Task prompt: Each line below that contains "Centers" should be counted. Give only the total.

Collected data
§ §
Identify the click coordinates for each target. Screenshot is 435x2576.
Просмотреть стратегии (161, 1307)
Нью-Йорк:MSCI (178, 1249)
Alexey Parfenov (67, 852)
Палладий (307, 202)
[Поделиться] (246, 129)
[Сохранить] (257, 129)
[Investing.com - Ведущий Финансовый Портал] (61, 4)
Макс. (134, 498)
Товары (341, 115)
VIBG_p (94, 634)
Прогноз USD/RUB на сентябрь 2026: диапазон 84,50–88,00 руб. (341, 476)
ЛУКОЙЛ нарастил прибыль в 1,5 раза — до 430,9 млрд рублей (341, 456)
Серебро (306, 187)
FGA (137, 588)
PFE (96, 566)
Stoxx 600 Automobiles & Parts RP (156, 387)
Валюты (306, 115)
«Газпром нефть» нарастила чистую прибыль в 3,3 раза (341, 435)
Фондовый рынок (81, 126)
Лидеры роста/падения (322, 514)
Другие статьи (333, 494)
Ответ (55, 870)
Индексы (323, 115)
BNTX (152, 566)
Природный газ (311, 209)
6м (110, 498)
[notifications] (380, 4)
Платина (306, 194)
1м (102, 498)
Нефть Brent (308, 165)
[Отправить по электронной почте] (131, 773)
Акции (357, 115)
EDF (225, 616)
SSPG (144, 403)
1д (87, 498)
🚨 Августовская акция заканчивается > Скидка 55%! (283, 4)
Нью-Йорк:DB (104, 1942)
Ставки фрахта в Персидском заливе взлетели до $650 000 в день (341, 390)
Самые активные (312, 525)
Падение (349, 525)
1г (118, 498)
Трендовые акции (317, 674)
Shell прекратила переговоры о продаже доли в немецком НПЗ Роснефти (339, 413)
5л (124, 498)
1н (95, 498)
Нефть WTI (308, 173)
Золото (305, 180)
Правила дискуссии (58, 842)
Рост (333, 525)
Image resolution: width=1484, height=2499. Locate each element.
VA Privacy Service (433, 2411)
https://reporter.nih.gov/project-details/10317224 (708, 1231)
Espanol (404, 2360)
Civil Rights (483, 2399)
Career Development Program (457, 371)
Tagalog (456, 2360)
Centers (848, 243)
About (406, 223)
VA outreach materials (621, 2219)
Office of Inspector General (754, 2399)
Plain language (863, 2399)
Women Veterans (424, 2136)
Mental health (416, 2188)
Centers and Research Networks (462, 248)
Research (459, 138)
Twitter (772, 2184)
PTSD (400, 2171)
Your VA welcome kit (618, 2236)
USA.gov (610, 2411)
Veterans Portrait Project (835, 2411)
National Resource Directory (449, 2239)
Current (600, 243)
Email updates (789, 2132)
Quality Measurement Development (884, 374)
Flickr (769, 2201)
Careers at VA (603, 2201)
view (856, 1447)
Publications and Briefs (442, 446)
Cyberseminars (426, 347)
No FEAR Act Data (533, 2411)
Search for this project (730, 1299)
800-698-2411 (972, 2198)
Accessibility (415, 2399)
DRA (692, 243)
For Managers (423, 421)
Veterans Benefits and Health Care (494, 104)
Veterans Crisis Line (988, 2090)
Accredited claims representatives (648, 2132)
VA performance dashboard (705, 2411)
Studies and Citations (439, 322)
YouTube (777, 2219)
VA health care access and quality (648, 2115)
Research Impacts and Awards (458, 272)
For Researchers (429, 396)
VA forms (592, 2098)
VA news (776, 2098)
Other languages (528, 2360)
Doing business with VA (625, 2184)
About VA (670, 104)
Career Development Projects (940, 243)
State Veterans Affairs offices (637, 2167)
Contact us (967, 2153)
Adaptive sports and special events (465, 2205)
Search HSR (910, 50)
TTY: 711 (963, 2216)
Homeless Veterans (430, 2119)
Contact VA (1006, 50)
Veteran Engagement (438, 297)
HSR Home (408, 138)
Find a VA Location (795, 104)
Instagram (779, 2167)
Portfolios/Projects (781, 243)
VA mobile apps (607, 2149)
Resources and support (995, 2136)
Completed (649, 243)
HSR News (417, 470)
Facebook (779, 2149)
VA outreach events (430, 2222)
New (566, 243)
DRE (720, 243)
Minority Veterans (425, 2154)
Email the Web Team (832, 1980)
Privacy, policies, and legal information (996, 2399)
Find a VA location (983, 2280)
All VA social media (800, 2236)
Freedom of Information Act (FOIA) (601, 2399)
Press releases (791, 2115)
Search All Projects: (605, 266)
§ §
Exercise solution: 2